→ **CONSIGNE A**
D'après le passage sur Marthe Gautier, en quelle année démontre-t-elle que les enfants touchés par la maladie ont 47 chromosomes ?
→ **CONSIGNE B**
Pour chacune des affirmations suivantes, indiquez si elle concorde avec le passage sur Marthe Gautier, en citant les mots du texte qui tranchent. (i) Marthe Gautier utilise son propre sang pour ses cultures. (ii) Gautier et Lejeune annoncent ensemble la découverte lors d'un séminaire de génétique. (iii) L'Inserm reconnaît l'apport de Gautier en 2009.
→ **CONSIGNE C**
Prolongez le passage sur Marthe Gautier au-delà de sa dernière phrase.

→ **PASSAGE RETENU**
________

À 31 ans, alors qu’elle est cheffe de clinique, elle s’investit de façon bénévole dans la recherche et met à profit cette technique qu’elle seule maîtrise. Elle contracte un crédit et prélève même son propre sang pour obtenir le sérum nécessaire à ses cultures. Elle parvient ainsi à démontrer en 1958 que les enfants touchés par la maladie possèdent bien 47 chromosomes, un de plus que chez les patients sains. Mais son collègue qui réalise les clichés des cellules, Jérôme Lejeune, ne revient jamais vers elle. Il finit par annoncer seul la découverte dans un séminaire de génétique. Quand ils publient le résultat, Lejeune se place en tant que contributeur principal. C’est donc lui qui est reconnu comme découvreur de la trisomie 21, recevant les prix et l’attention médiatique. En 2009, Gautier écrit dans un article qu’elle s’est estimée « flouée à tous les égards », ce qui la conduit à s’éloigner de ce champ et à se tourner vers la cardiopédiatrie. Il faudra de nombreuses années pour qu’elle voit son travail réhabilité. En 2014, l’Inserm reconnait enfin son apport décisif dans la découverte de la trisomie 21. Marthe Gautier s’éteindra le 30 avril 2022.

________

→ **Données recueillies**
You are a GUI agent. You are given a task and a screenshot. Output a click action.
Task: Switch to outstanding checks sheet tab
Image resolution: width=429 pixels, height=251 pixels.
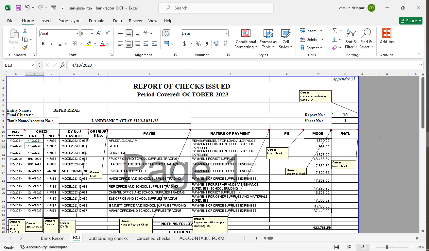click(x=108, y=238)
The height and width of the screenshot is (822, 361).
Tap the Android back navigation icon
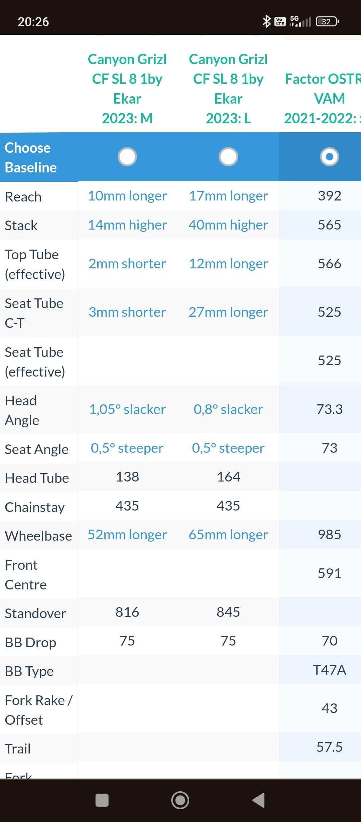[x=259, y=800]
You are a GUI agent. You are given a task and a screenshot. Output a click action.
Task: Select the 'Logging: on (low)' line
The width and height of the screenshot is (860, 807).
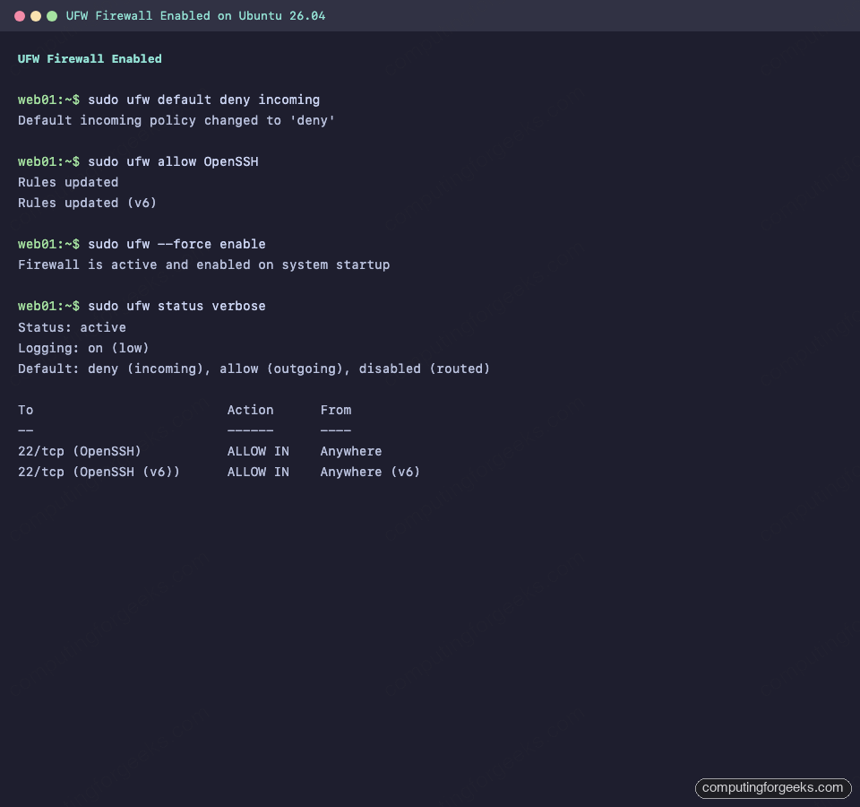click(x=82, y=348)
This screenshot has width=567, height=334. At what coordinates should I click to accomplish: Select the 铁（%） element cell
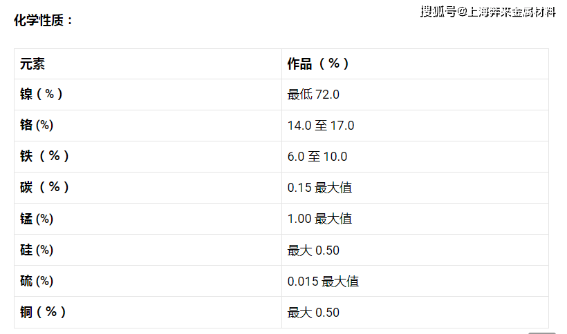(148, 157)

________

→ **RÉPONSE A**
En 1958.

→ **RÉPONSE B**
(i) Oui : « prélève même son propre sang pour obtenir le sérum nécessaire à ses cultures ».
(ii) Non : « Il finit par annoncer seul la découverte dans un séminaire de génétique ».
(iii) Non : « En 2014, l’Inserm reconnait enfin son apport décisif dans la découverte de la trisomie 21 ».

→ **RÉPONSE C**
Le VIH, discret agent du sida démasqué par Françoise Barré-Sinoussi
Au début des années 1980, alors que l’épidémie de sida s’emballe, les médecins comme les scientifiques en savent encore peu sur cette nouvelle maladie qui abat les défenses immunitaires de leurs patients. Fin 1982, Françoise Barré-Sinoussi est virologue à l’Institut Pasteur, à Paris, dans un laboratoire qui travaille sur les rétrovirus. Deux médecins, Willy Rozenbaum et Françoise Brun-Vezinet, prennent alors contact avec son équipe, car ils voient des similitudes entre ce nouveau syndrome d’immunodéficience et une maladie provoquée par un rétrovirus. La virologue et ses collègues vont alors cultiver un échantillon provenant d’un patient au stade pré-sida et y trouver la trace d’un virus semblable. Le 4 février 1983, c’est un nouveau virus qui est identifié par microscopie électronique dans les cultures de cellules. Un temps dénommé LAV, il sera renommé VIH, pour virus de l’immunodéficience humaine, en 1986.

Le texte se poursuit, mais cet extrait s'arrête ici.